Frequently asked questions about tax saving schemes and tax saving options are :-

1- What are the various income classification categories?

Answer– The five categories of income include salary income, revenue from capital gains, profit or gains from a business or profession, income from real estate, and other sources of income.

2- If my annual salary is less than Rs. 250000, do I need to worry about saving money on income tax? Is there any tax saving schemes?

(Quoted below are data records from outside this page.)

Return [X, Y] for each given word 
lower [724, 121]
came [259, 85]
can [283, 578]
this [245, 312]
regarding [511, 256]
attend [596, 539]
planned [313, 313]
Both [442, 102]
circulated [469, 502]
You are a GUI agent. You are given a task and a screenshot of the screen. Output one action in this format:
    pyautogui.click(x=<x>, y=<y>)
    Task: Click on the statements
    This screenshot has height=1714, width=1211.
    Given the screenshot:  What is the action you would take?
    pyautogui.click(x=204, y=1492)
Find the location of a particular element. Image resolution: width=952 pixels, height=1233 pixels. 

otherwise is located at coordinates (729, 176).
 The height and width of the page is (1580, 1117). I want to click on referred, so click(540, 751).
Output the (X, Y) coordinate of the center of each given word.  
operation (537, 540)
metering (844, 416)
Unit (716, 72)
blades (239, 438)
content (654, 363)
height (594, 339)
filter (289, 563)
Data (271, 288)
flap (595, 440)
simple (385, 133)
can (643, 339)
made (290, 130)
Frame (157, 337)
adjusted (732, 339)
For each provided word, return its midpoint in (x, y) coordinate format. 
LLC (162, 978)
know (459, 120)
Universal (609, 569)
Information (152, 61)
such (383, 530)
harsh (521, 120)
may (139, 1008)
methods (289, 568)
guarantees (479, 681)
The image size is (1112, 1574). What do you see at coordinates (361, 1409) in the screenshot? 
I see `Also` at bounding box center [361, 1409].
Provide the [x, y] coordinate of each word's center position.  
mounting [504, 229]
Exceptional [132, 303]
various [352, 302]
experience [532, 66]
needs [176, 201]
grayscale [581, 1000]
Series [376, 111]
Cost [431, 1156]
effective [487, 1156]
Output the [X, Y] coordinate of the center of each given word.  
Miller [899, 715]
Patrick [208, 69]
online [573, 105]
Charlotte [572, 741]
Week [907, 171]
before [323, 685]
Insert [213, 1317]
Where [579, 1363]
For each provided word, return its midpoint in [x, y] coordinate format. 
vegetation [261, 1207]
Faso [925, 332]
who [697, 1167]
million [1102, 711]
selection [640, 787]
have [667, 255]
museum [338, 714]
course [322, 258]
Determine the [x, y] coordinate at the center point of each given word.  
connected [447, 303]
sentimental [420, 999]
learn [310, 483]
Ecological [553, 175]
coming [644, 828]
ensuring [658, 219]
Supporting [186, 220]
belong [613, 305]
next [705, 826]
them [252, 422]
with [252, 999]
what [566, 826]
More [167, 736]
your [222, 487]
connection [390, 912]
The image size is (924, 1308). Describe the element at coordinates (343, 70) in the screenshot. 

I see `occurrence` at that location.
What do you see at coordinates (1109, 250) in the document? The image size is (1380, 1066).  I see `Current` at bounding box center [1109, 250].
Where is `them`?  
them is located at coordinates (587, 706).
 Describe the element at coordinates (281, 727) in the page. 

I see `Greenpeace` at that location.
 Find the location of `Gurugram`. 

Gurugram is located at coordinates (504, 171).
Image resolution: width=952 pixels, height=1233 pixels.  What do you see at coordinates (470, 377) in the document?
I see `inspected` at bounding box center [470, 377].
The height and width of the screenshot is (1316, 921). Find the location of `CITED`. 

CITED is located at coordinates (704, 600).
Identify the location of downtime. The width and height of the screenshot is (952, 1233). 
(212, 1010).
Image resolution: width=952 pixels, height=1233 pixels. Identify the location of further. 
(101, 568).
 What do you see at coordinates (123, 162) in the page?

Answer– The tax slabs may alter every year. Tax collection from individuals earning less than Rs. 250000 is not required under the tax bracket in effect as of February 2020. The individual should still file taxes, despite this. Even if the annual income is not taxable, one must file income tax forms because it is a healthy habit to have.

3- How do ULIPs work?

Answer– ULIPs, or unit-linked insurance plans, are a common abbreviation. They are insurance programmes connected to the stock market. Taxes can be avoided, and you get to see your money increase. This is one of the tax saving schemes.

4- Is there any post office-related tax saving schemes?

Answer– There is a post office-related tax saving schemes, it is true. Like a five-year fixed deposit, you can invest with a post office in a five-year time deposit. A post office time deposit offers better interest rates than a fixed deposit that can be used to reduce taxes.